After Metabox, Haynie did a number of consulting gigs. Some paid well, some didn't pay, and none of it was terribly exciting. In 2002 he got back together with Andy Finkel and two other ex-Commodore people, Robert Russell and Neil Harris, to form Fortele, Inc. The plan here was whole house media networking. Their approach was to make every audio/video appliance just a node on the network, make the system know the user and learn his habits, etc. But despite the technology working well, the business part failed even before the dog and pony show had been finished.[citation needed]

Robots and radios[edit]

After Fortele, Haynie started working for Nomadio, Inc. Nomadio, Inc. is founded by Bhana Grover and Alex Gizis, both veterans of 1990s Internet startups. Haynie was initially hired on to work on a full robot project. However, Nomadio decided it was better to create a radio platform that would control radio control cars or cost effective robots. Nomadio had released the first all-digital controller for high performance radio-controlled cars. At the same time Nomadio began producing hardened version of digital controller for military robots.[citation needed]Dave Haynie was instrumental in producing the Nomadio GC-205, the radio controller that is used to operate the Bombot and other robots.

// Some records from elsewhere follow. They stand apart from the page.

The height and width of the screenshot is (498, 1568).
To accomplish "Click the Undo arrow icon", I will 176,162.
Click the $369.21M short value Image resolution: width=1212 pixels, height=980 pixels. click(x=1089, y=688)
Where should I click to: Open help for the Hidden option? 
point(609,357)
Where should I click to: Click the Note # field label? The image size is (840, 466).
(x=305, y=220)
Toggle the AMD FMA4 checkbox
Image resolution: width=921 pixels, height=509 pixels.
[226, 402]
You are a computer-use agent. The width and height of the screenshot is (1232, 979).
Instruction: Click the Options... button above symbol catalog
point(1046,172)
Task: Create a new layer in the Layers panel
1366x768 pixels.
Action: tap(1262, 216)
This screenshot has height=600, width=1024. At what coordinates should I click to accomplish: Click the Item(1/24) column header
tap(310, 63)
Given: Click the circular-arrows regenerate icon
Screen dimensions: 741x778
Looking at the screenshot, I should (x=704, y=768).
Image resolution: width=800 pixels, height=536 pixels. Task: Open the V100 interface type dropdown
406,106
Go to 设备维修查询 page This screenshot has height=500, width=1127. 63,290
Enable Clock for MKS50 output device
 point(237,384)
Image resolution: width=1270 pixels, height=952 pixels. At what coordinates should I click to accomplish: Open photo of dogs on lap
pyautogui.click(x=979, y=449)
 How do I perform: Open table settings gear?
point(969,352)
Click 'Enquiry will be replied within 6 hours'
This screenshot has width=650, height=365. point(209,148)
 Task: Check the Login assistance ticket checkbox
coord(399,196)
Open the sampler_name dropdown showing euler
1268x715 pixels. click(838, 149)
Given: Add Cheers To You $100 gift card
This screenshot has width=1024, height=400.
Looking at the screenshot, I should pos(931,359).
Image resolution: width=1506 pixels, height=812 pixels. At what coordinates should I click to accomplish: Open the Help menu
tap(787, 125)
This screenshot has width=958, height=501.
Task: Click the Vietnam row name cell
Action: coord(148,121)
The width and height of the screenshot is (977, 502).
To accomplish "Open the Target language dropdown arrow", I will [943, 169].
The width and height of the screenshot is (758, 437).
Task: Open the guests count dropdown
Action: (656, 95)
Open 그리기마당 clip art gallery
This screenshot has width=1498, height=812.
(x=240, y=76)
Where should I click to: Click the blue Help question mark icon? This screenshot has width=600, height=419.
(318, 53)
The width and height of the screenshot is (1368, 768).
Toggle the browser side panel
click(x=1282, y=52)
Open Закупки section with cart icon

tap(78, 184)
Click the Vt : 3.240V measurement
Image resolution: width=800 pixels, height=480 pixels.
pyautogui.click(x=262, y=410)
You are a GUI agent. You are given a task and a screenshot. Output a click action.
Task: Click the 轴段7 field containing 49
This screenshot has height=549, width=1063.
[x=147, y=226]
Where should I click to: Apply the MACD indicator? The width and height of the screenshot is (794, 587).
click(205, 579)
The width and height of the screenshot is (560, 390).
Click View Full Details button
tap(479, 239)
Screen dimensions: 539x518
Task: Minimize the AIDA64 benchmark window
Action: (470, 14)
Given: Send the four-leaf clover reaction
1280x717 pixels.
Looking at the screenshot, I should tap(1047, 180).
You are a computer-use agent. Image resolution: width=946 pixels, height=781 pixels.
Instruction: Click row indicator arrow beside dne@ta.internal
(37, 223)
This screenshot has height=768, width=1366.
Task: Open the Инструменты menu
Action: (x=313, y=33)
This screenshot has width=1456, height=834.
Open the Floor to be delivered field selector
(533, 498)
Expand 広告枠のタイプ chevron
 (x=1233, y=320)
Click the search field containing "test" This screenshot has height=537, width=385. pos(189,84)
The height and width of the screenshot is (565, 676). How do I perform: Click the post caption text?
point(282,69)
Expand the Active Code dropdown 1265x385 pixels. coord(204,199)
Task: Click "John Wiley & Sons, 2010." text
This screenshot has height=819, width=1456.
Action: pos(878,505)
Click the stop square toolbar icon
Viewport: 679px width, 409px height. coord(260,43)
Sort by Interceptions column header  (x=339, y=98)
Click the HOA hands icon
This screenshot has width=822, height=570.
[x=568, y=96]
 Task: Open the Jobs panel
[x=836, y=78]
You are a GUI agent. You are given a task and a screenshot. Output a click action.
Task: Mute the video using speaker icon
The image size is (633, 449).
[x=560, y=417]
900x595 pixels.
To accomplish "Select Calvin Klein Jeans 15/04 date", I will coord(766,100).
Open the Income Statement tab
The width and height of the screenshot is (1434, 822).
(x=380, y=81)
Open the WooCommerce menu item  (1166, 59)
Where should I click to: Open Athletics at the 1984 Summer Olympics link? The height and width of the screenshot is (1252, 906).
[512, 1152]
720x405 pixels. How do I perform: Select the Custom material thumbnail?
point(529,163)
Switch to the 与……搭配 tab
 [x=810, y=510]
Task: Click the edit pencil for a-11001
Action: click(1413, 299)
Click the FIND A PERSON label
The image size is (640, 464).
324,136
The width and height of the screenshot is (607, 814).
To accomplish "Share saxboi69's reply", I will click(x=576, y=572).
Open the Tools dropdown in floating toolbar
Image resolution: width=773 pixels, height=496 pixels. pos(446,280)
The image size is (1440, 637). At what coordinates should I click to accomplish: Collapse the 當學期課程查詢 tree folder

Dave Haynie has also an engineering and multimedia company called Frog Pond Media, which has served to indulge his love of digital audio and video studio work, and fill in the gaps between startup companies.[citation needed]

References[edit]

  1. ^ Frog Pond Media (16 June 2008). "The Deathbed Vigil". Retrieved 2010-10-24. 
  2. ^ Amiga.org (1 October 2003). "Dave Haynie - October 01, 2003 (archived)". Retrieved 2010-08-23.